◆ SOURCE MATERIAL
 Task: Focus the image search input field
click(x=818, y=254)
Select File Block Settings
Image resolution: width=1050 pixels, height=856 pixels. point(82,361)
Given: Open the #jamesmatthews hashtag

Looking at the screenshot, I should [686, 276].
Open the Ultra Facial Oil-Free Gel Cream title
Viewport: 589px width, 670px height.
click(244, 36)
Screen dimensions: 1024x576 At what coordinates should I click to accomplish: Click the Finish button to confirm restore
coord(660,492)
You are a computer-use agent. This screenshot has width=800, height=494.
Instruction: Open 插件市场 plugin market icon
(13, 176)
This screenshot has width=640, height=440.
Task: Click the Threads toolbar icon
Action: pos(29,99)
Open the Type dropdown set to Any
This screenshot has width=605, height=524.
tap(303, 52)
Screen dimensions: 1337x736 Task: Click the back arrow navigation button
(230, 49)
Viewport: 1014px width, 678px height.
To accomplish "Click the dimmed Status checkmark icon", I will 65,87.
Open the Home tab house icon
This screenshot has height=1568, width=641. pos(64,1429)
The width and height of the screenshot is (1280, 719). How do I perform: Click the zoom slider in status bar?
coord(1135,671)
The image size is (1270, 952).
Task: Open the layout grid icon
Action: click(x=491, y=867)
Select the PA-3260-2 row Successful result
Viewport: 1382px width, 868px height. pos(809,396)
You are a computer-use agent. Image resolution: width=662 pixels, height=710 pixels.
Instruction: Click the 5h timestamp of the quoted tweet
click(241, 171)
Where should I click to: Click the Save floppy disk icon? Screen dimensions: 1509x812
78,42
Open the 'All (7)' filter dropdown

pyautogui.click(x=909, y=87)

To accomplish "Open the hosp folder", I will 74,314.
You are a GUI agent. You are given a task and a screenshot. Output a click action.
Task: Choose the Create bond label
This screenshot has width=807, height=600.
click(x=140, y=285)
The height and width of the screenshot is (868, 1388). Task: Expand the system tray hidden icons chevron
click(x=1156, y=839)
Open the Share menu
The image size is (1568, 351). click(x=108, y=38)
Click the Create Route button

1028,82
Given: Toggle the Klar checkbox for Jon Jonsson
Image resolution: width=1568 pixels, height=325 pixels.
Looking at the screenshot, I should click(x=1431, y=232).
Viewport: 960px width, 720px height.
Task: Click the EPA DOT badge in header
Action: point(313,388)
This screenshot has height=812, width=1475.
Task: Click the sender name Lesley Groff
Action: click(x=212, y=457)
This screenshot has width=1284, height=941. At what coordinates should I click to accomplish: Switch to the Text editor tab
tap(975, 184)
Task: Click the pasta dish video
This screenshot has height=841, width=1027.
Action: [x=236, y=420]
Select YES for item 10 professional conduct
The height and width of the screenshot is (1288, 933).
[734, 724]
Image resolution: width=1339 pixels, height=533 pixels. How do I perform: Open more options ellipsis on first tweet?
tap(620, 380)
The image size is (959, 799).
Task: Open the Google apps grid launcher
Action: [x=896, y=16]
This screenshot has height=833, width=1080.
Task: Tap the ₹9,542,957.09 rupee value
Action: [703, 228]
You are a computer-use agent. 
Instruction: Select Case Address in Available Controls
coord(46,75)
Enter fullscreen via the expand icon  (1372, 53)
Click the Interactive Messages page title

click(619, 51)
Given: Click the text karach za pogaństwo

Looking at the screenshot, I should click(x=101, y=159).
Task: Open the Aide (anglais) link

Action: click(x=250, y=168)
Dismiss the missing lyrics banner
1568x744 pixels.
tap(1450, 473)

◆ WORK TO COMPLETE
Rewrite every line of the listing above, replacing "Instruction" with "Goal" and leaving everything else unchanged.

◆ WRITTEN ANSWER
 Task: Focus the image search input field
click(x=818, y=254)
Select File Block Settings
Image resolution: width=1050 pixels, height=856 pixels. point(82,361)
Given: Open the #jamesmatthews hashtag

Looking at the screenshot, I should [686, 276].
Open the Ultra Facial Oil-Free Gel Cream title
Viewport: 589px width, 670px height.
click(244, 36)
Screen dimensions: 1024x576 At what coordinates should I click to accomplish: Click the Finish button to confirm restore
coord(660,492)
You are a computer-use agent. This screenshot has width=800, height=494.
Goal: Open 插件市场 plugin market icon
(13, 176)
This screenshot has width=640, height=440.
Task: Click the Threads toolbar icon
Action: pos(29,99)
Open the Type dropdown set to Any
This screenshot has width=605, height=524.
tap(303, 52)
Screen dimensions: 1337x736 Task: Click the back arrow navigation button
(230, 49)
Viewport: 1014px width, 678px height.
To accomplish "Click the dimmed Status checkmark icon", I will 65,87.
Open the Home tab house icon
This screenshot has height=1568, width=641. pos(64,1429)
The width and height of the screenshot is (1280, 719). How do I perform: Click the zoom slider in status bar?
coord(1135,671)
The image size is (1270, 952).
Task: Open the layout grid icon
Action: click(x=491, y=867)
Select the PA-3260-2 row Successful result
Viewport: 1382px width, 868px height. pos(809,396)
You are a computer-use agent. Image resolution: width=662 pixels, height=710 pixels.
Goal: Click the 5h timestamp of the quoted tweet
click(241, 171)
Where should I click to: Click the Save floppy disk icon? Screen dimensions: 1509x812
78,42
Open the 'All (7)' filter dropdown

pyautogui.click(x=909, y=87)

To accomplish "Open the hosp folder", I will 74,314.
You are a GUI agent. You are given a task and a screenshot. Output a click action.
Task: Choose the Create bond label
This screenshot has width=807, height=600.
click(x=140, y=285)
The height and width of the screenshot is (868, 1388). Task: Expand the system tray hidden icons chevron
click(x=1156, y=839)
Open the Share menu
The image size is (1568, 351). click(x=108, y=38)
Click the Create Route button

1028,82
Given: Toggle the Klar checkbox for Jon Jonsson
Image resolution: width=1568 pixels, height=325 pixels.
Looking at the screenshot, I should click(x=1431, y=232).
Viewport: 960px width, 720px height.
Task: Click the EPA DOT badge in header
Action: point(313,388)
This screenshot has height=812, width=1475.
Task: Click the sender name Lesley Groff
Action: click(x=212, y=457)
This screenshot has width=1284, height=941. At what coordinates should I click to accomplish: Switch to the Text editor tab
tap(975, 184)
Task: Click the pasta dish video
This screenshot has height=841, width=1027.
Action: [x=236, y=420]
Select YES for item 10 professional conduct
The height and width of the screenshot is (1288, 933).
[734, 724]
Image resolution: width=1339 pixels, height=533 pixels. How do I perform: Open more options ellipsis on first tweet?
tap(620, 380)
The image size is (959, 799).
Task: Open the Google apps grid launcher
Action: [x=896, y=16]
This screenshot has height=833, width=1080.
Task: Tap the ₹9,542,957.09 rupee value
Action: [703, 228]
You are a computer-use agent. 
Goal: Select Case Address in Available Controls
coord(46,75)
Enter fullscreen via the expand icon  (1372, 53)
Click the Interactive Messages page title

click(619, 51)
Given: Click the text karach za pogaństwo

Looking at the screenshot, I should click(x=101, y=159).
Task: Open the Aide (anglais) link

Action: click(x=250, y=168)
Dismiss the missing lyrics banner
1568x744 pixels.
tap(1450, 473)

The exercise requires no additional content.